2. Factual Knowledge
Input: "The capital of France is"
Model learns from thousands of Wikipedia articles:
Output: "Paris"
3. Reasoning Patterns
Input: "If x + 5 = 10, then x ="
Model learns from math textbooks:
Output: "5"
4. Code Patterns
Input: "def factorial(n):\n if n == 0:"
Model learns from GitHub:
Output: "\n return 1"
5. Common Sense
Input: "I dropped my phone in water. I should"
Model learns from forums and articles:
Output: "put it in rice" or "turn it off immediately"
Training Hyperparameters
Model Size: Number of parameters
- Small: 125M - 1B parameters
- Medium: 1B - 10B parameters
- Large: 10B - 100B parameters
- Very Large: 100B+ parameters (GPT-4 rumored ~1.7T)

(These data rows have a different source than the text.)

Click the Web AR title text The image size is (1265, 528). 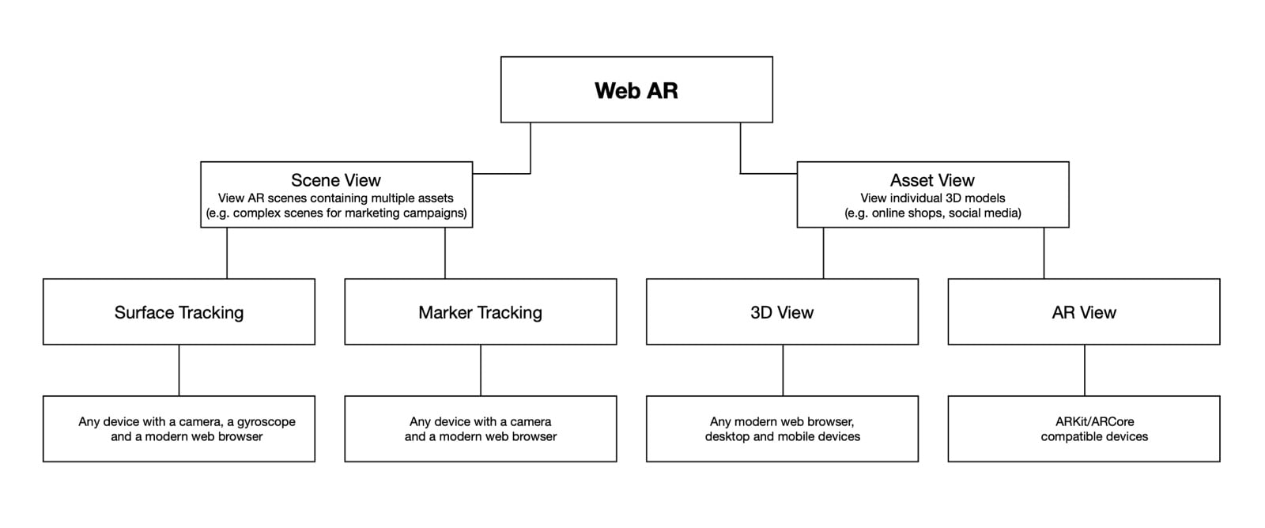pyautogui.click(x=636, y=90)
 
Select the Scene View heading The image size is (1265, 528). pyautogui.click(x=336, y=180)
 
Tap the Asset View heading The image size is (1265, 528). pyautogui.click(x=932, y=180)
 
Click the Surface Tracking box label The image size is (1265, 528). pyautogui.click(x=179, y=312)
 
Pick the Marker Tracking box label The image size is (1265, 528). pyautogui.click(x=480, y=312)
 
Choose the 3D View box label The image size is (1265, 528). pyautogui.click(x=782, y=312)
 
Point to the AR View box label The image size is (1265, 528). pyautogui.click(x=1084, y=312)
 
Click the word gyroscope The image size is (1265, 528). pyautogui.click(x=266, y=422)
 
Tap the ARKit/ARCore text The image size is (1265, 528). pyautogui.click(x=1094, y=421)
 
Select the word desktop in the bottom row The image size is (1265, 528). pyautogui.click(x=727, y=436)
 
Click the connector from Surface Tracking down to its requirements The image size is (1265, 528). pyautogui.click(x=179, y=370)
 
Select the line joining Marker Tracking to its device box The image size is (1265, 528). pyautogui.click(x=481, y=370)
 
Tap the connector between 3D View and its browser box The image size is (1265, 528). pyautogui.click(x=783, y=370)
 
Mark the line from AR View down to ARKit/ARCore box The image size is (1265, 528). pyautogui.click(x=1084, y=370)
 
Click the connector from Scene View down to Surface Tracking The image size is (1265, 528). pyautogui.click(x=227, y=253)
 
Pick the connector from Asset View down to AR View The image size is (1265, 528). pyautogui.click(x=1044, y=253)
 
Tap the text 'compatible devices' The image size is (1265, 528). pyautogui.click(x=1094, y=436)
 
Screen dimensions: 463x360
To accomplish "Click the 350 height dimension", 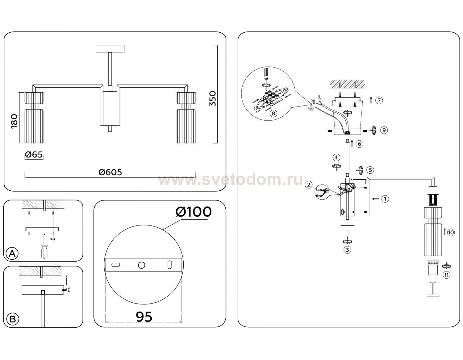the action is (x=212, y=99).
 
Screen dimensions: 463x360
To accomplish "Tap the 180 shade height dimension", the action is (x=14, y=121).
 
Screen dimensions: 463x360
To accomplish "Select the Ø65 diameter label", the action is (x=34, y=154).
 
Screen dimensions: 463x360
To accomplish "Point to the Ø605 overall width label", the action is (x=110, y=172).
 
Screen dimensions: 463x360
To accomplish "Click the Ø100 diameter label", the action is (x=194, y=212).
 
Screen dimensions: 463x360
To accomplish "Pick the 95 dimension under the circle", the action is (x=144, y=317).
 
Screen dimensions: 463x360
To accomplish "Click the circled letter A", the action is (x=12, y=253).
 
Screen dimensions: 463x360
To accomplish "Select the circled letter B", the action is (x=13, y=319).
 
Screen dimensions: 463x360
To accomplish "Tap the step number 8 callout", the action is (x=273, y=113).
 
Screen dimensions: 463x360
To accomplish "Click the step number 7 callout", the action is (x=379, y=100).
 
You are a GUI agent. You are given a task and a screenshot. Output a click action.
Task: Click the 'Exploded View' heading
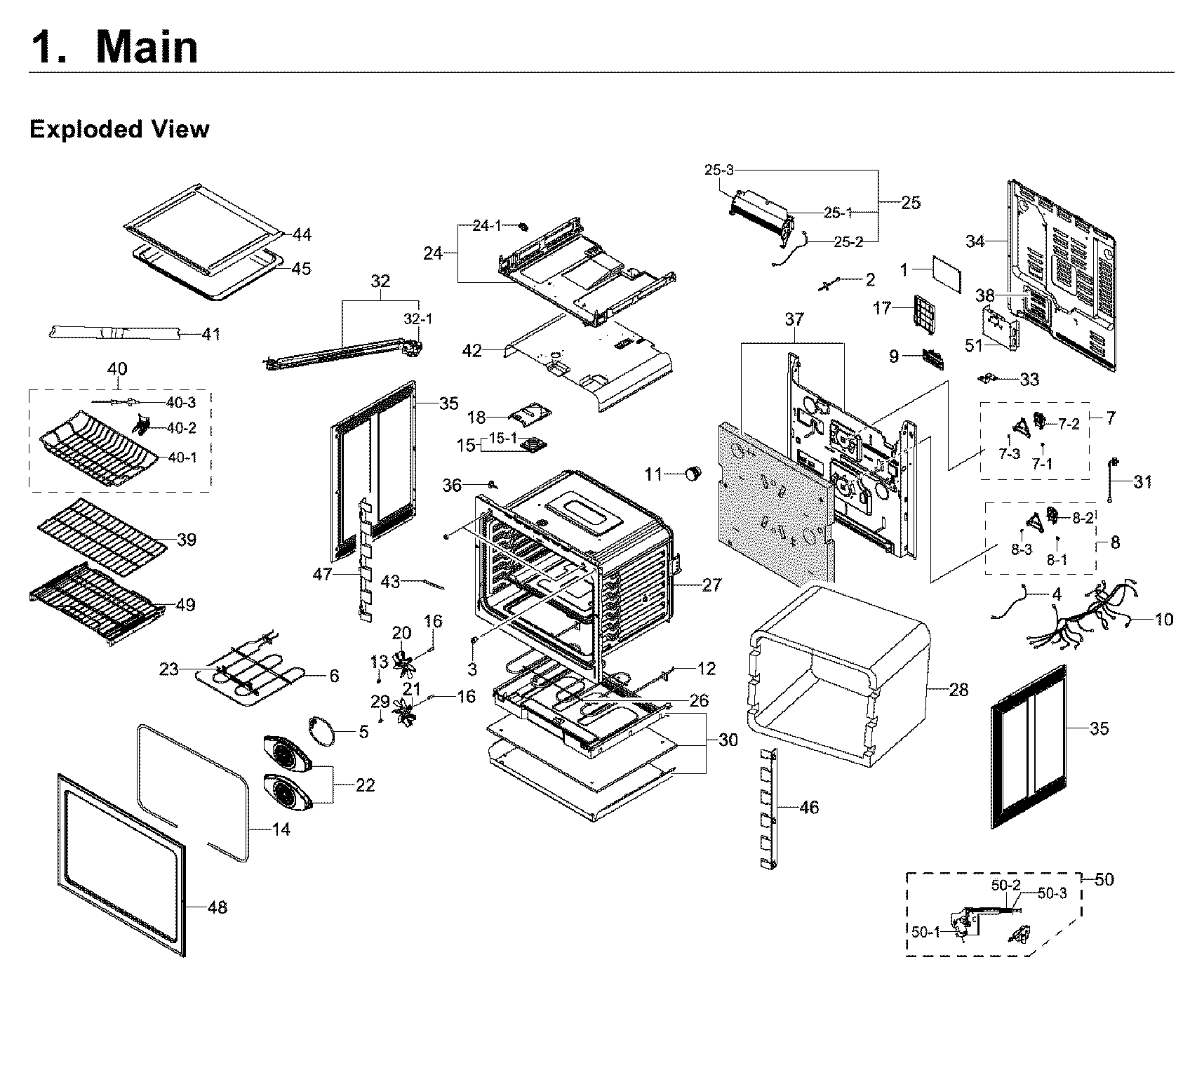[x=119, y=130]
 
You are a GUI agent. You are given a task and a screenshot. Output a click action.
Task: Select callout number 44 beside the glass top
[x=302, y=234]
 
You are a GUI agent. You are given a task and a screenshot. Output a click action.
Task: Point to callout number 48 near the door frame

Batch Size: How many tokens per update
- Typical: 2M - 4M tokens per batch
- GPT-3: 3.2M tokens
Learning Rate: How fast to update weights
- Typical: 1e-4 to 6e-4
- Usually with warmup and decay
Training Time:
- GPT-3 (175B): ~34 days on 1024 A100 GPUs
- LLaMA-65B: ~21 days on 2048 A100 GPUs
Cost:
- GPT-3 estimated: $4-12 million
- Average 7B model: $50,000 - $200,000
The Result: A Base Language Model
After pretraining, you have a model that:
✅ Can complete sentences coherently
✅ Has broad knowledge of many topics
✅ Can generate code, poetry, and explanations
✅ Understands grammar and syntax
❌ Doesn't follow instructions well
❌ Doesn't know when to stop
❌ Can't have conversations
❌ May generate unsafe content
❌ Doesn't use tools or structured outputs
Example interaction with base model:
Prompt: "What is 2+2?"
Base Model Output:
"What is 2+2? This is a common math problem. The answer is 4.
What is 3+3? The answer is 6. What is 4+4? The answer is 8..."
[continues forever, doesn't know when to stop]
Stage 2: Midtraining - Learning Structure
The Goal
Teach the base model how to have structured conversations, use tools, and follow specific formats without changing its core knowledge.
Why Midtraining is Necessary
The base model is like a very knowledgeable person who doesn't know how to have a proper conversation. They might:
- Start answering before you finish asking
- Never stop talking
- Not understand turn-taking
- Not know how to use tools or resources
- Not recognize question formats
Midtraining fixes this by teaching conversation structure and interaction patterns.
The Data
Size: 100 million to 1 billion tokens (100-1000x smaller than pretraining)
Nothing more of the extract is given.